住宅ローン控除の基礎知識
住宅ローン控除(住宅借入金等特別控除)は、住宅ローンを利用してマイホームを購入・新築・増改築した場合に、年末のローン残高に応じた金額を所得税から控除できる制度です。2022年の税制改正で控除率が1%から0.7%に引き下げられた一方、控除期間が最長13年に延長されるなど、制度の内容が大きく変わりました。
住宅ローン控除の主な要件
- 返済期間が10年以上の住宅ローンであること
- 合計所得金額が2,000万円以下であること
- 床面積が50平方メートル以上であること(新築で合計所得1,000万円以下の場合は40平方メートル以上)

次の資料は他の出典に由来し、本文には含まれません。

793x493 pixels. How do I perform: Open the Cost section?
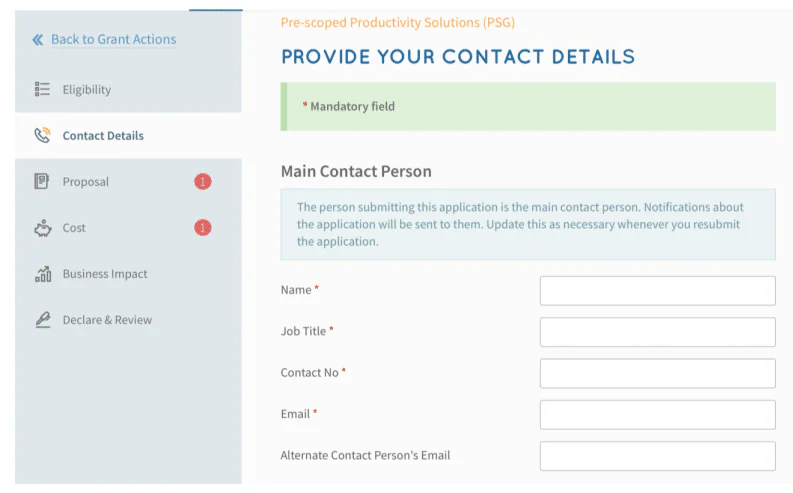click(x=128, y=228)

- 取得後6ヶ月以内に入居し、控除を受ける各年の12月31日まで居住していること
- 2024年以降の新築住宅は省エネ基準適合が必須
控除額の計算方法
住宅ローン控除の年間控除額は次の計算式で求められます。
年間控除額 = 年末のローン残高(借入限度額が上限) × 0.7%
控除額はまず所得税から差し引かれ、控除しきれない分は翌年度の住民税から控除されます。ただし、住民税からの控除には「課税所得金額 × 5%(最大97,500円)」という上限があります。
2024年以降の省エネ基準必須化
2024年1月以降に建築確認を受けた新築住宅は、省エネ基準適合住宅以上でなければ住宅ローン控除の対象外となりました。これは脱炭素社会の実現に向けた政策の一環です。ただし、2023年末までに建築確認を受けた住宅については、経過措置として借入限度額2,000万円・控除期間10年の条件で控除を受けることが可能です。
子育て世帯・若者夫婦世帯の上乗せ措置
19歳未満の子を有する世帯(子育て世帯)や、夫婦のいずれかが40歳未満の世帯(若者夫婦世帯)については、新築住宅の借入限度額が上乗せされます。認定長期優良住宅では5,000万円、ZEH水準省エネ住宅では4,500万円、省エネ基準適合住宅では4,000万円が上限となります。
住宅ローン控除を受けるための手続き
住宅ローン控除を初めて受ける年は、確定申告が必要です。2年目以降は会社員の場合、年末調整で手続きが可能です。確定申告の際は、登記事項証明書、住宅ローンの年末残高証明書、売買契約書の写しなどが必要になります。